I have long advocated that Russian political historiography should de-emphasize combatting the Visegrad/Baltic assault on the Soviet interpretation of history (“we liberated Eastern Europe“) and move towards counter-guilt tripping them.
It’s probably not going to happen soon, because Russian officialese is too invested in its WW2 narrative. That is because Victory is the main legitimizing force of the modern Russian state.
So e.g. Polish kvetching about the Stalinist occupation is going to be rigidly answered by counter-claims that the USSR saved from Nazi barbarism, which is true in a narrow sense (the Nazis would have exterminated most Poles, the Soviets exterminated a small part of their elites and saddled them with Communism for 50 years) but is ultimately a defensive reaction and one that has any number of obvious rejoinders (e.g. loose paraphrase of an argument that commenter AP uses a lot: a victim should not be expected to be grateful to a rapist robber saving her from a mutilator-murderer).
1/1Думаем, что еще живые узники нацистских концлагерей, а также ветераны Войска Польского, которые вместе с красноармейцами освобождали Варшаву и другие польские города, помнят и знают истинную цену свободы, в отличие от своих забывчивых потомков.#WeRemember #МыПомним #StopNazism
— МИД России 🇷🇺 (@MID_RF) January 18, 2020
Same goes for attempts to defend say the Nazi-German Non-Aggression Pact by appealing to the Munich Agreement, or Poland’s own friendly relations with Germany in the mid-1930s, aggression towards Czechia in 1938, etc.
While this might be superior to outright denialism of Soviet crimes – it is basically impossible to deny any genocide/massacre and come out of it looking sympathetic, and thankfully the Russian state (if not individual sovoks) have long since moved away from “powerful takes” on issues like Katyn – it’s not optimal either.
Если поляки не помогали бы установить большевистскую тиранию в России (Дзержинский, куча других чекистов; революционный полк "Красная Варшава" участвовала в подавлении ярославского мятежа), то и сами бы не получили красную тиранию (в своей смягченной форме к 44 году) от русских.
— «««Апатоlу Каrliп»»» (@akarlin88) January 17, 2020
Instead, I think a more promising approach is focus on making the following points:
- The common contribution of practically everyone in Eastern Europe to imposing Bolshevik tyranny on recalcitrant Russians in the first place.
- Noting that the Bolsheviks, of course, did far more damage to Russia than to any of the East European polities that subsequently had Communism imposed on them by the Red Army (even Poles agree with this, in my experience). E.g., Katyn: 15,000. Great Purge: 600,000-a million.
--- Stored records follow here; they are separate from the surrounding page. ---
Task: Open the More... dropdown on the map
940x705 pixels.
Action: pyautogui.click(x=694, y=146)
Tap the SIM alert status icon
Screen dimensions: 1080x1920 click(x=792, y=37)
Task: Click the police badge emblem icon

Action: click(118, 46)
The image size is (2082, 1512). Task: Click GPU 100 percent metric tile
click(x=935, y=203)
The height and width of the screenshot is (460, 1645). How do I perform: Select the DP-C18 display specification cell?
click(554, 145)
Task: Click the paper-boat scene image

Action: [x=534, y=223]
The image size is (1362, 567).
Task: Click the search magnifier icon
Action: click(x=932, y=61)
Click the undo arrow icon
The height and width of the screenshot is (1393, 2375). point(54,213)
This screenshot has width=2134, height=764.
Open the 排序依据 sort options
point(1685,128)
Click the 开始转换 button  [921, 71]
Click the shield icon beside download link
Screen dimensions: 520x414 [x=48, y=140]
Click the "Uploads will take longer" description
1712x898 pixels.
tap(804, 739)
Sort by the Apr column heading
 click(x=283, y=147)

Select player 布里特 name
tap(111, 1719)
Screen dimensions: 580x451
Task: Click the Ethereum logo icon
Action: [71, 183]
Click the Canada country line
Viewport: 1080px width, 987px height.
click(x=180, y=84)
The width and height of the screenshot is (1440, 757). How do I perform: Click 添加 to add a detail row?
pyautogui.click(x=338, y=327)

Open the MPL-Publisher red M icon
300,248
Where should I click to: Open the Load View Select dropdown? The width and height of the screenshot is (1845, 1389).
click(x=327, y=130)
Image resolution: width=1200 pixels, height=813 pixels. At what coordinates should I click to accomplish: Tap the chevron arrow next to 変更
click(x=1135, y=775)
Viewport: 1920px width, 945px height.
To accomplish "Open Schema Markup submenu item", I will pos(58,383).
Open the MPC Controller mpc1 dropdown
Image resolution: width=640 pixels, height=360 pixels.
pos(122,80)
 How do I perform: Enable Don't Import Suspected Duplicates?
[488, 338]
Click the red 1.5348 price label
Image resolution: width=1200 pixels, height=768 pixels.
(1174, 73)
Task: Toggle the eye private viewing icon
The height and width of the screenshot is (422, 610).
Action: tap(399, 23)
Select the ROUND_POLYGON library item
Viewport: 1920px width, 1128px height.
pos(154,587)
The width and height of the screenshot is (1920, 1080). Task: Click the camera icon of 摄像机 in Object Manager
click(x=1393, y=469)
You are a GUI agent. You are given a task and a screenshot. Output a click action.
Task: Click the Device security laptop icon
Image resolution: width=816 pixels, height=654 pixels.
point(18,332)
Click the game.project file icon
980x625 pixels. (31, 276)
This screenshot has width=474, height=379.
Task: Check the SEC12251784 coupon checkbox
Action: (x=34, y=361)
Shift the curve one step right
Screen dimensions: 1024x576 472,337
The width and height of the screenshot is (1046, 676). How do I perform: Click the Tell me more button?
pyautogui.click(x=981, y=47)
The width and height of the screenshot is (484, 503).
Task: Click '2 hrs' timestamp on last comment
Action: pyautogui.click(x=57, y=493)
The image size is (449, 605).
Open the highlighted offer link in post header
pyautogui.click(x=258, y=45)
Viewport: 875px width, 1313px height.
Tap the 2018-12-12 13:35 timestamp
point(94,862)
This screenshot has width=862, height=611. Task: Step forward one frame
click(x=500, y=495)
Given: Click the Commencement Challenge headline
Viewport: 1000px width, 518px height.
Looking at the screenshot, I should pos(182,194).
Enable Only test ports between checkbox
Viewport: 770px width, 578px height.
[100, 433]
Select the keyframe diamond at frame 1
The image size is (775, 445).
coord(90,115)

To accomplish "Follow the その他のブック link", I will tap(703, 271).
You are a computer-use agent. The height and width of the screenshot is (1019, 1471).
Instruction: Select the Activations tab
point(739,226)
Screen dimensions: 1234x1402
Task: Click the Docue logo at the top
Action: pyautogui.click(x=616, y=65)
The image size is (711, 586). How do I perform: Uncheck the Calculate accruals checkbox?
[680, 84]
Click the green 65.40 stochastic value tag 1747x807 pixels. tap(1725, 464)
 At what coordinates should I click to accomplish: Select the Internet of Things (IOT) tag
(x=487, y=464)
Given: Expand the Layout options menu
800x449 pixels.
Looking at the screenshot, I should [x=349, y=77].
- There are examples of this for virtually any nation there. While the Latvians are best known in this respect, one can also identify Polish “contributions”: Dzerzhinsky; general overrepresentation in the early Cheka; the heavy involvement of the “Red Warsaw” revolutionary brigade in suppressing the Yaroslavl uprising in 1918; Pilsudski signing a peace agreement with the Bolsheviks in 1919 just to screw over Denikin, allowing the Bolsheviks to save Moscow.
- In this context, the subsequent imposition of Communism can be framed as karmic retribution for past misdeeds, which forces Poland et al. onto the defensive.
- The Pivot: “When will the Poles [Latvians, etc.] have the courage to take responsibility for their complicity in imposing the Bolshevik tyranny on Russians?” As opposed to conflating us with an ideology that you helped force on us.
This approach is probably not going to make Russian many more more friends in Eastern Europe than the current approach. But at least it’s internally consistent, and will put them on the defensive.
This Latvian, at any rate, strongly endorses it, calling it a “great trolling method” – an ultimate accolade if there ever was one.
Those would probably not be the only ones. Whenever a country complains about Soviet/Russian occupation, its always somehow their own fault for helping Bolsheviks at an earlier time. Its actaully a great trolling method. I applaud the Russians for this.
— Molested by Melbiksis 🇱🇻🇪🇺 (@cheg) January 18, 2020
And, best of all, it’s not even an exaggeration.